Uses of the so-called expert or professional by imperialism
The Anglo-Saxon onslaught on Zimbabwe, like the Medieval Catholic terror against heretics and independent communities, must rely on the creation of specialised orders or single-issue orgnisations and ‘professionals’.
It is no accident that the Anglo-Saxon onslaught on Zimbabwe in the last 15 years has capitalised on multiplying the members and organisations who not only claim to hold a stake in Zimbabwe’s destiny, but also claim the purity of being experts, professionals, specialists and consultants on everything to do with Zimbabwe’s fate.
The combined message of these busybodies as professional ‘stakeholders’ is that:
l Zimbabwe should not have allowed a spontaneous African land reclamation movement to take land from white settlers without the blessing of a blue-print conceived by experts and funded by donors.
l Zimbabwe cannot hold elections without first bringing in experts to design a voters’ roll, forge a roadmap and define its media policy.
l The status of Zimbabwe’s diamonds on the global market should not be defined by Zimbabwe, its allies and the normal Kimberley Process. Rather it must be defined by foreign-sponsored ‘diamond rights experts’.
lZimbabwe should not hold elections before turning its defence forces into ‘professionals’ who, like consultants and mere technicians, should not be concerned about the close link between security, patriotism and the political direction of the nation and its leadership. This is to say, Zimbabwe should reform its defence forces into a mercenary outfit which will obey anyone who promises the most money and best benefits.

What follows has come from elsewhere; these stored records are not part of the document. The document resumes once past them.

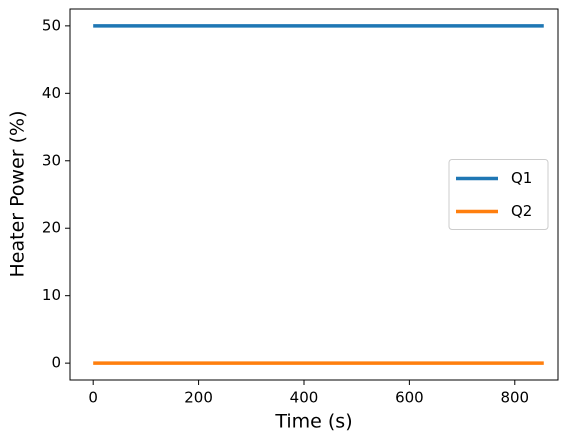  What do you see at coordinates (52, 295) in the screenshot?
I see `y-tick-label: 10` at bounding box center [52, 295].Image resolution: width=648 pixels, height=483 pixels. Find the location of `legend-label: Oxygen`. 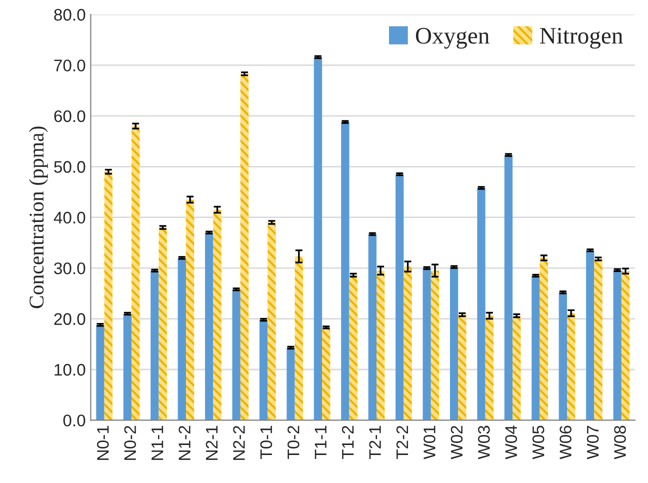

legend-label: Oxygen is located at coordinates (453, 38).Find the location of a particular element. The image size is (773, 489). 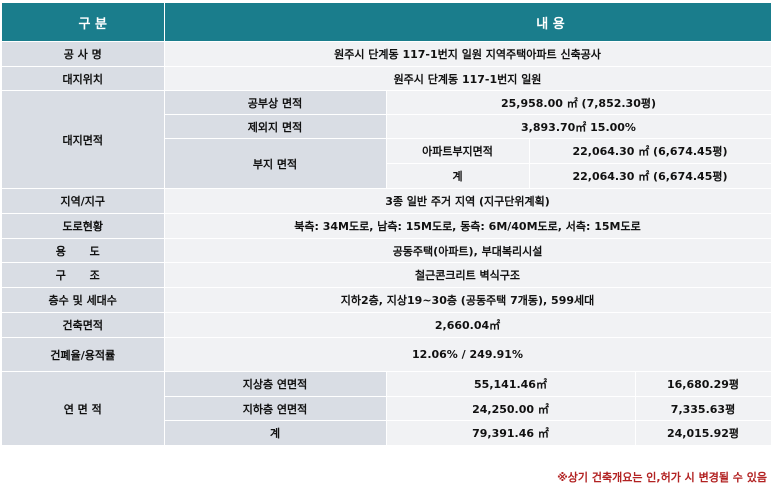

table-row: 건축면적 2,660.04㎡ is located at coordinates (387, 325). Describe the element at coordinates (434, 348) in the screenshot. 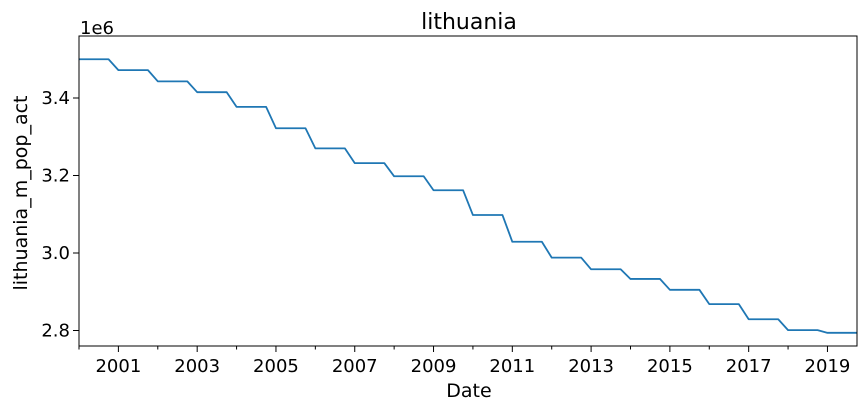

I see `x-minor-ticks` at that location. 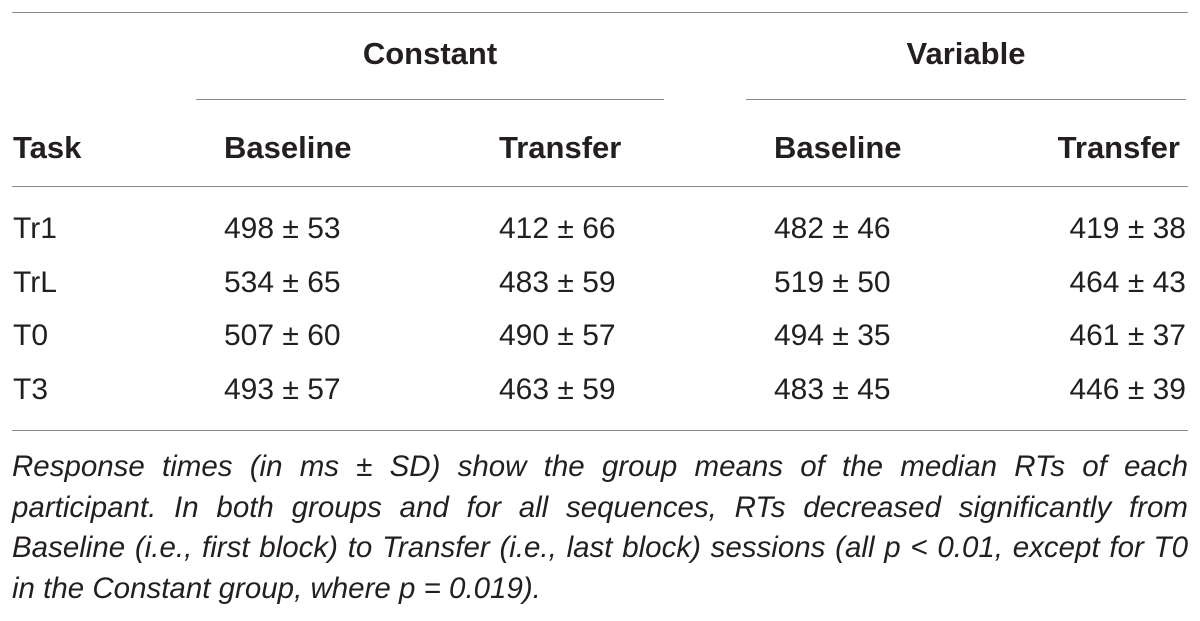 I want to click on table-row-task: Tr1, so click(x=35, y=228).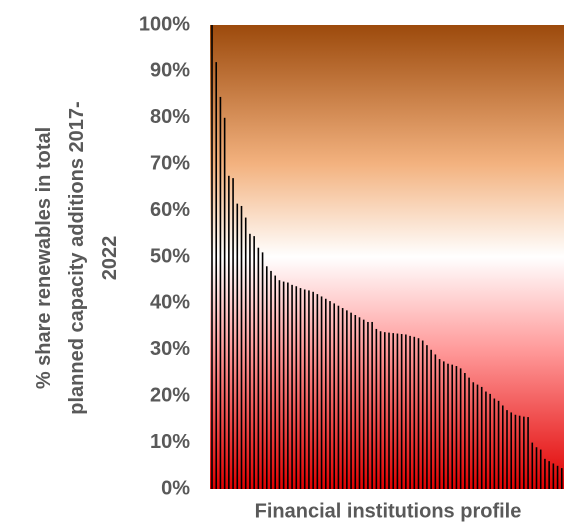 This screenshot has height=525, width=564. Describe the element at coordinates (170, 349) in the screenshot. I see `y-tick-label: 30%` at that location.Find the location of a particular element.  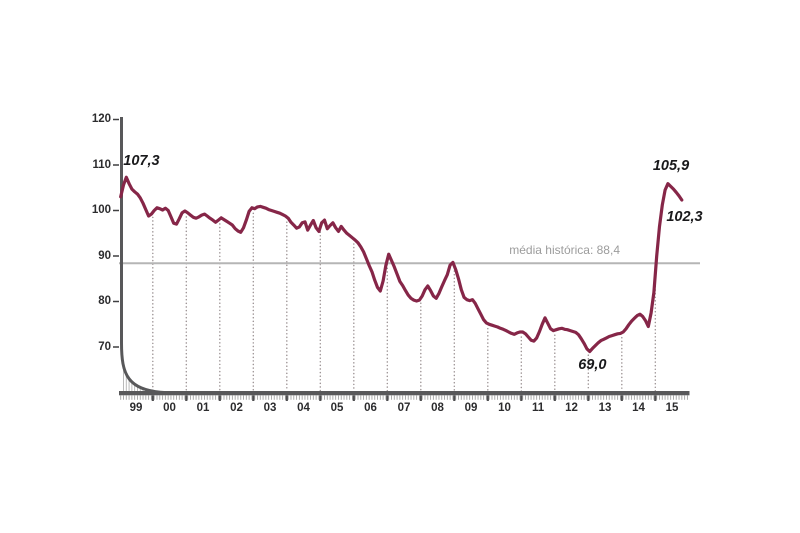

x-axis-label: 14 is located at coordinates (638, 408).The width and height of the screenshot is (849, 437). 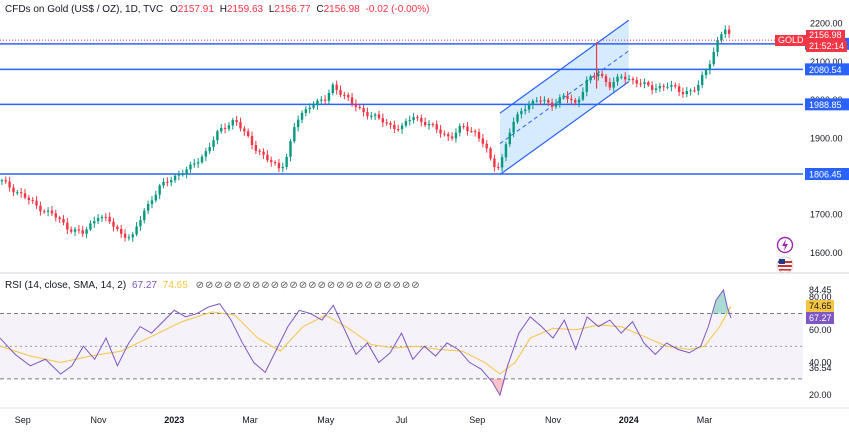 What do you see at coordinates (564, 128) in the screenshot?
I see `channel-lower-line` at bounding box center [564, 128].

Ivan Illich is an Austrian-born priest, scientist and historian.
He understands the link between capitalist repression through the use of ‘professionals’ on one hand, and the repression carried out by the Catholic church-empire through the use of similar experts and professions in Medieval times.
For 20 years Zimbabwe has been besieged by the desperate fringes of the panicking priesthood of a dying Anglo-Saxon empire.
But the fight against the imperial crusaders is also about ideas.
Therefore our ability to fashion our own language to explain our experience to ourselves is critical.
The desperate fringes of the dying Anglo-Saxon empire must therefore be exposed.
As Illich said, in the face of such an onslaught, the control of language is a war objective.
“(The) mutual dependence (of the empire’s priesthood) as tutor (on the people as) charge has become resistant to analysis because it has been obscured by corrupted language. Good old words have been made into branding irons that claim wardship for (imported) experts over home, shop, store and the space and ether between them. Language, the most fundamental commons, is thus polluted by twisted strands of jargon, each (shard) under the control of (yet) another profession.”
This foul and alien language is everywhere: diamond rights expert, human rights defender, free and fair election, pro-democracy demonstrators, open society initiatives, democratic process, democratic change, transition to democracy, international best practice, universally accepted benchmarks, key stakeholders, the list is endless.